Since it’s Christmas (more or less), let’s treat ourselves to a colourful @solvemymaths puzzle:

Have a go, if you’d like to! Below the line will be spoilers.


The first and most obvious thing to ask is, is Ed’s claim reasonable? At a glance, yes, it makes sense: there’s a lot of symmetry in a decagon. It’s clear that the light and dark blue areas are the same as each other, and that the yellow and green ones are the same; the red one is the odd one out, but it doesn’t look obviously bigger or smaller than the other areas.

That means, if we can show that (for example) the red and blue areas are the same, and that the red and green areas are the same, we’ll be done.

Other observations

Another observation is that all eight angles at the vertex are equal. In fact, since the interior angle in a regular decagon is $\frac 45 \pi$, the angle in each is $\piby {10}$.

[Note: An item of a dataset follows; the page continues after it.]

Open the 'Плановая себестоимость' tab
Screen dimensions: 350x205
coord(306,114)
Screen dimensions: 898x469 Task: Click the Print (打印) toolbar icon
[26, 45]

We can also see that the yellow and green triangles are right-angled, although it’s not obvious how much that helps.

Green and yellow

Suppose I draw a line from the midpoint of the hypotenuse of the green triangle to its right-angle. That divides the triangle exactly in half (if you conside each half-hypotenuse as the base of the two newly-formed triangles, they each have the same height). The upper triangle is a tenth of the full area (because of symmetry), so the green and yellow triangles both have an area of a fifth of the decagon.

That’s neat! Now we know that each blue-red-blue shape left over has a total area of $\frac{3}{10}$ of the decagon; if a red triangle has half the area of the total dark blue area, or of a yellow/green triangle, we’re done!

Red and blue

We can use a similar trick for the red triangle! Tilting the decagon so the green/yellow hypotenuse is horizontal, and drawing a line from its midpoint to the side of the red triangle that lies on the outside of the decagon, you find the triangle you’ve just drawn has the same area as the original red triangle - the relevant edge is parallel to the hypotenuse. But, as before, that’s a tenth of the whole shape – so the total red area is double that, a fifth of the shape.

And then, knowing we have two-fifths of the shape left over, and that the blue areas are equal, we know that they have to be a fifth of the whole shape, too.

A lovely puzzle! Thanks, Ed, and happy Christmas to all!